PTH, serum calcium, and serum ionized calcium were highly correlated with calcitriol (r>.30, P<.05 for all parameters). Therefore, their association with blood pressure was further analyzed in four separate models to avoid colinearity with calcitriol. Univariate analyses yielded no association between PTH, 25-OH-D, serum calcium, or serum ionized calcium with systolic or diastolic blood pressure (P>.2 for all associations). This was also true for multivariate analyses, even when these factors were taken as covariates of calcitriol (P>.2 for the eight statistical models; data not shown in tables).
To further explore the association between calcitriol and blood
pressure, calcitriol concentrations were divided into four categories
according to the distribution in the study population. Blood pressure
levels in the different categories of calcitriol are shown in Fig 2
. Within each calcitriol quartile,
analyses of the data after adjustment for BMI and age resulted
in associations with systolic blood pressure, which were in the
same direction as was found for the entire cohort (results not shown).

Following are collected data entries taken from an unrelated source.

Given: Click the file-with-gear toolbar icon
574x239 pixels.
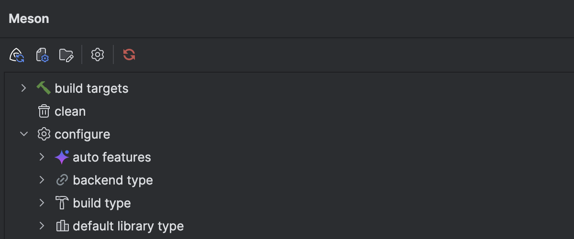Looking at the screenshot, I should point(43,55).
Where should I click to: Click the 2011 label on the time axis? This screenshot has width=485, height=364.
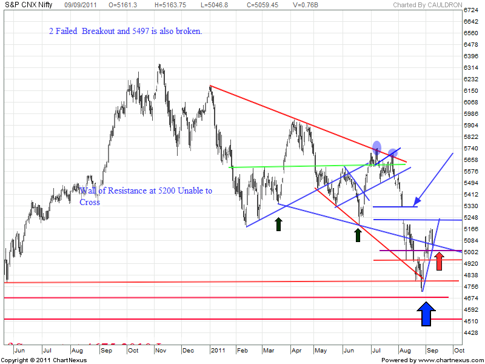(216, 351)
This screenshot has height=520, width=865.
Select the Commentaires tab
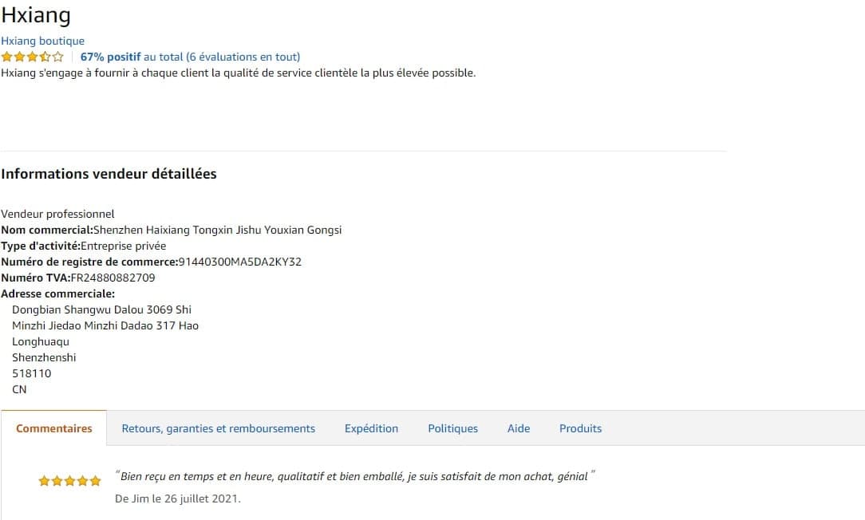53,428
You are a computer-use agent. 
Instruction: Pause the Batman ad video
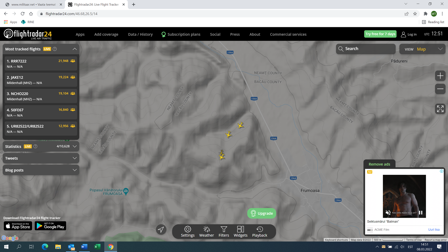pos(421,213)
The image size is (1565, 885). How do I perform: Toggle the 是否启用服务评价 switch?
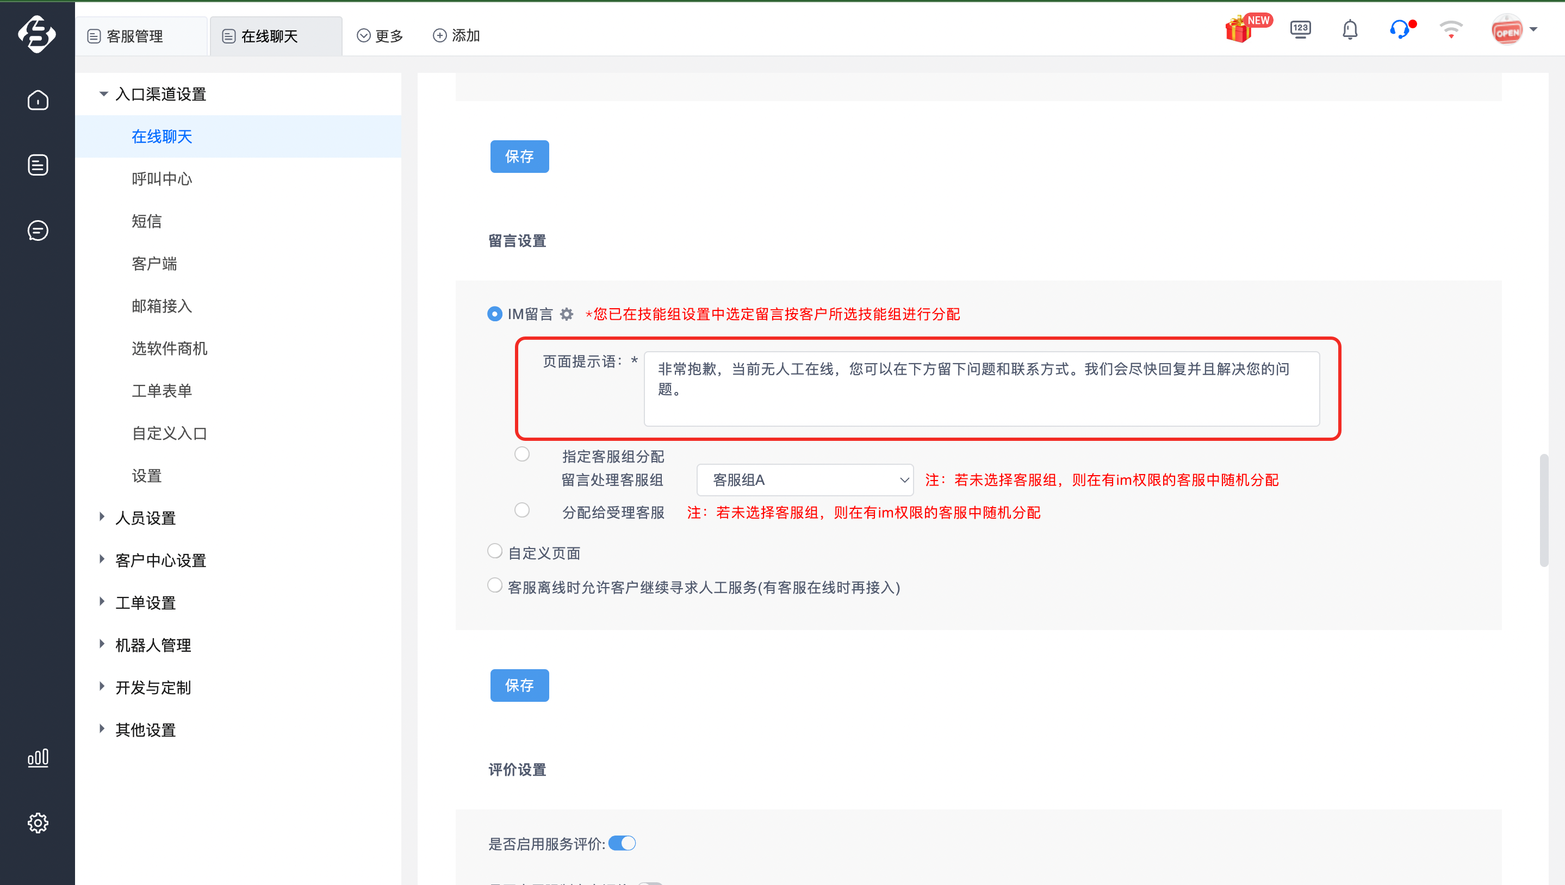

The associations with systolic blood pressure reached
statistical significance for three of the four quartiles. In a
statistical model similar to that shown in Table 2
, calcitriol (linear)
was replaced by categorized calcitriol. After possible confounders were
controlled for, a statistically significant dose-response was
demonstrated for the association between calcitriol and
systolic blood pressure (P=.007) and a borderline
significance for the association between calcitriol and
diastolic blood pressure (P=.071).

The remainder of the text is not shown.